Start of Block

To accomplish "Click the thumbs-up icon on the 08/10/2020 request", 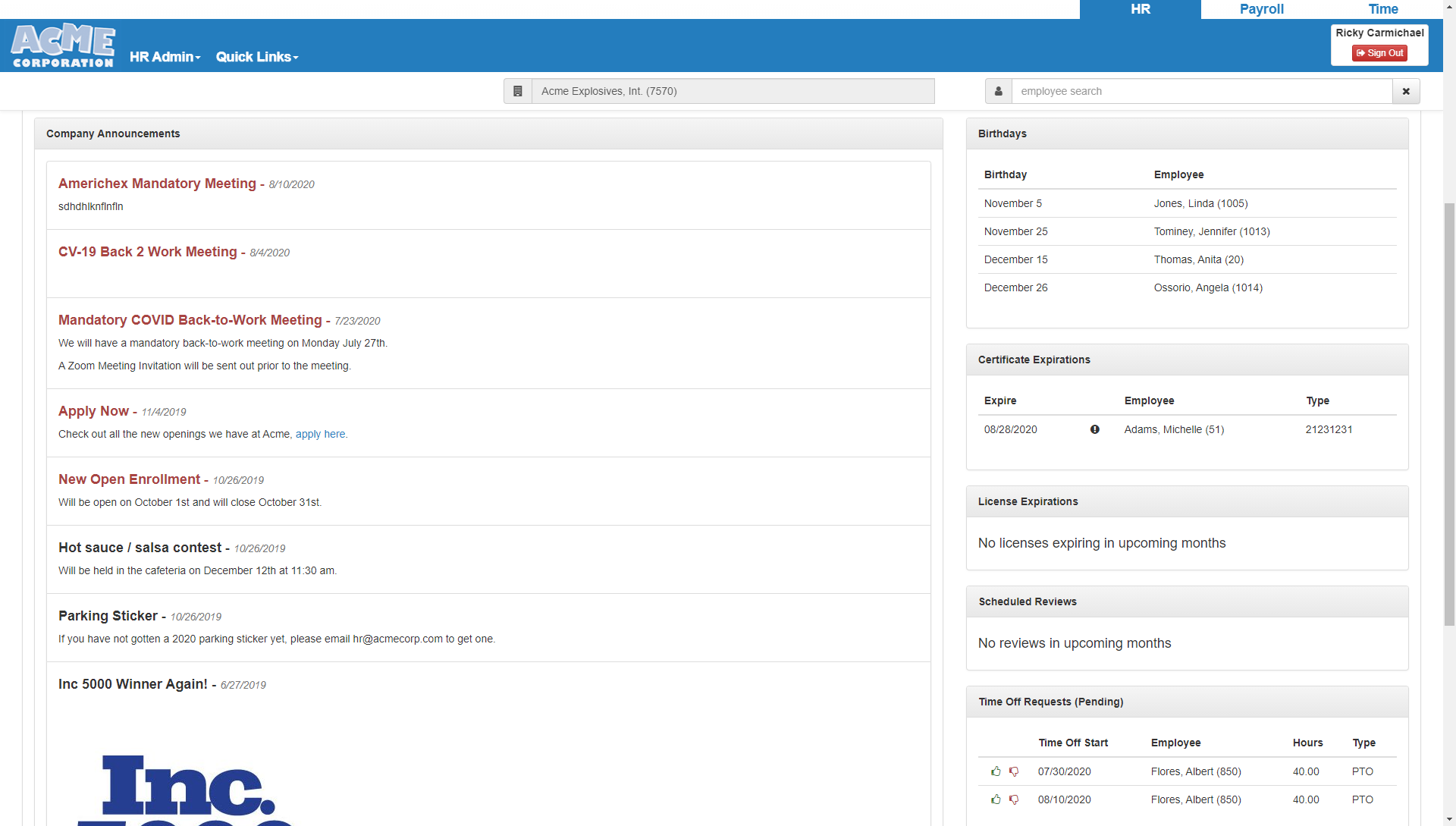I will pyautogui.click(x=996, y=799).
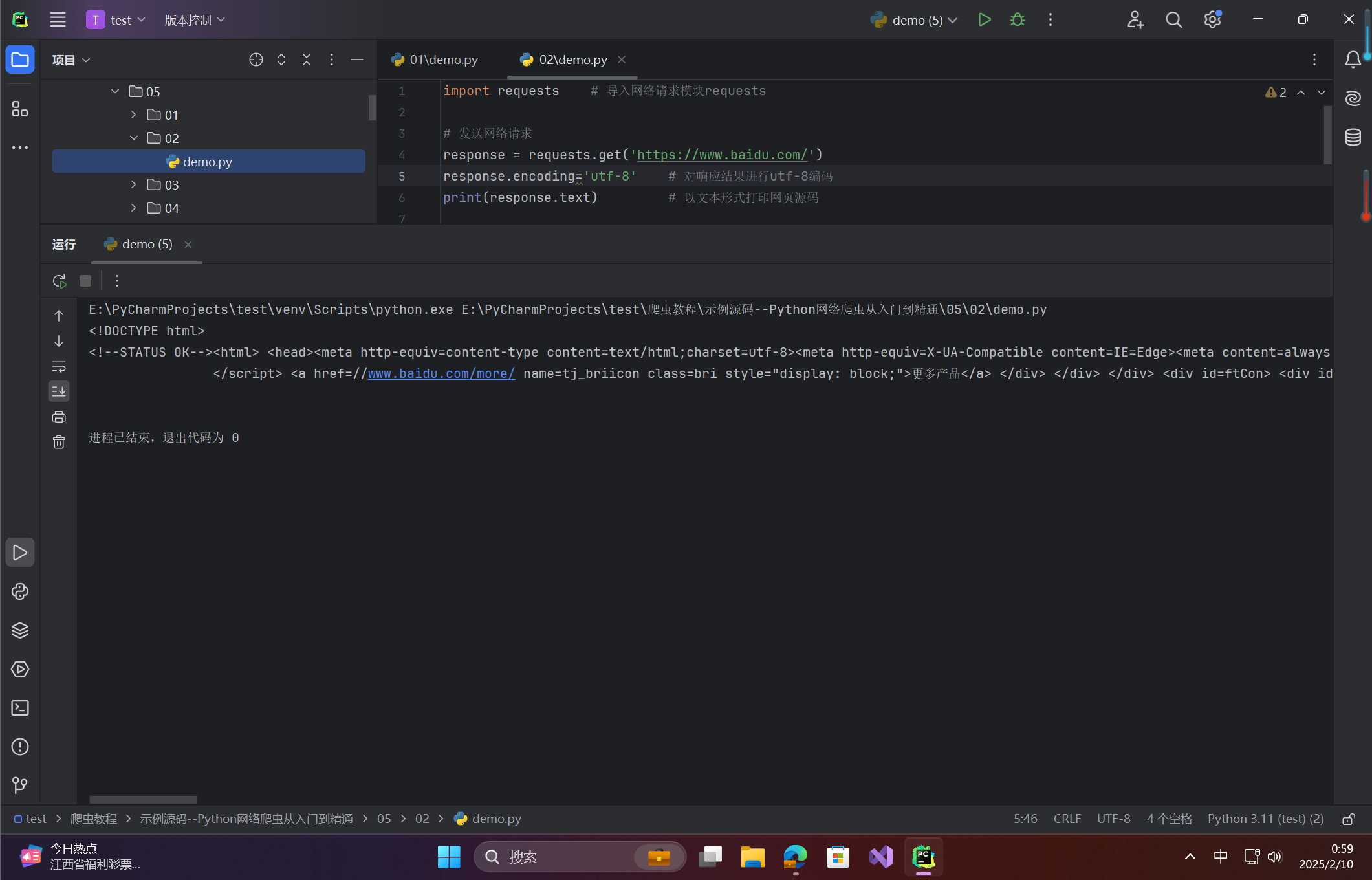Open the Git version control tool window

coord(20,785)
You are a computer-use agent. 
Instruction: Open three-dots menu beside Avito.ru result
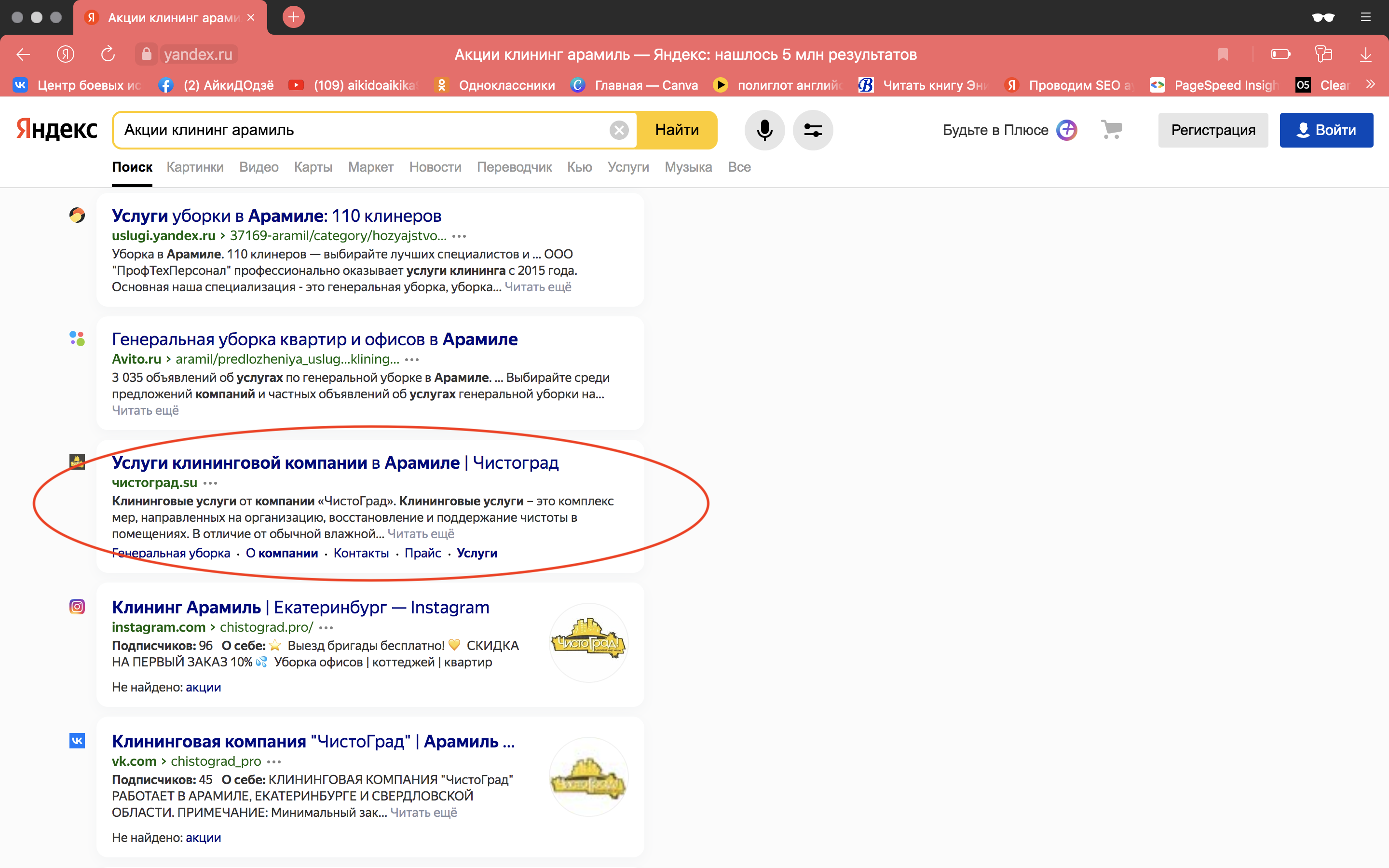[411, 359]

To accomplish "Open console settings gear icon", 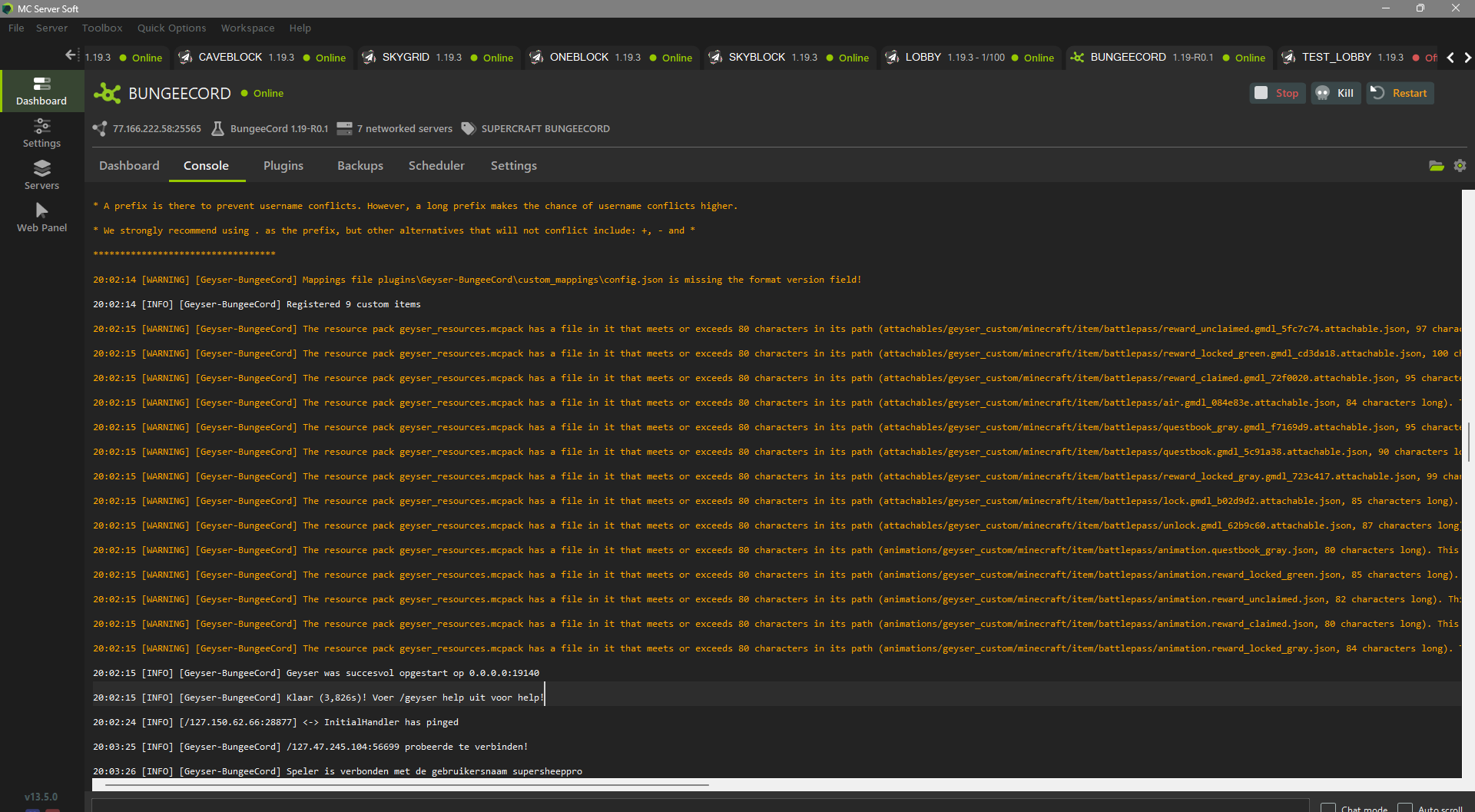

End of Block

_PROBLEM TO SOLVE:_ Nothing but the lines from the one with "Instruction: Open three-dots" through the end of the entries above, both included, should be set down, exactly and without pictures.

_EXERCISE SOLUTION:_
Instruction: Open three-dots menu beside Avito.ru result
[411, 359]

To accomplish "Open console settings gear icon", 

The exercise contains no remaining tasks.